The far heavier damage was caused by the two car bombs, which sent flames and palls of smoke over Sharm and shook windows as far as a mile away.

The blast swept through the interior of the sprawling, low-built Ghazala hotel, shattering windows and shredding metal. Blood splattered some of the walls, and tree limbs from its gardens were strewn everywhere.

The blast at the Old Market tore through a coffeeshop on the side of the minibus lot, killing at least 17 Egyptians who were sitting there, said a security official in the operations control room in Cairo monitoring the crisis.

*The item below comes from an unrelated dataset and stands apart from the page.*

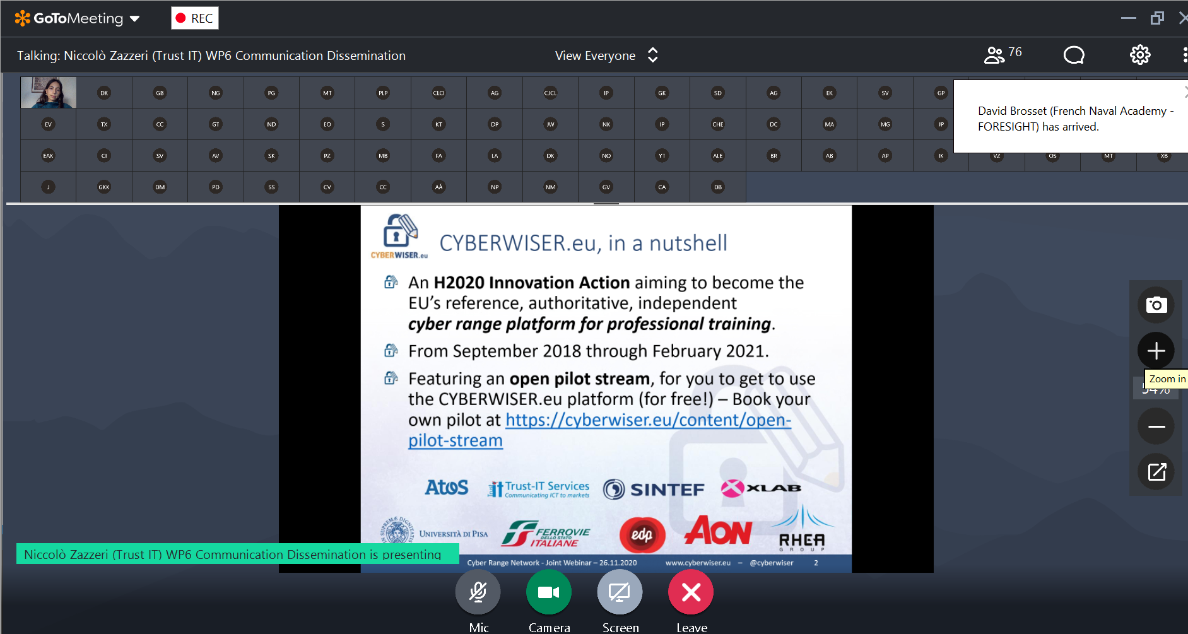Turn off the camera
Image resolution: width=1188 pixels, height=634 pixels.
click(549, 592)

More than eight hours later, the overturned shell of a minibus was still smouldering, near a large crater in the asphalt. Witnesses said the minibus was driving nearby when the explosives-laden vehicle swept into the lot, and the minibus driver tried to swerve to avoid the blast. The square’s clock was stopped at the time of the explosion.

“This flaming mass flew over my head, faster than a torpedo, and plunged into the water,” said Mursi Gaber, who at the time of the blast was putting up decorations on a nearby beach. “There were body parts all over the steps down to the beach.”

“This isa security farce,” said Omar Ezzideen, owner of a children’s clothing store in a nearby mall whose windows were shattered by the blast. “How can something like this happen here? How could (explosives) enter here? The national economy is based on this.”

Dr Saeed Abdel Fattah, manager of the Sharm El Sheikh International Hospital where the victims have been ferried, said 83 people were killed in the blasts.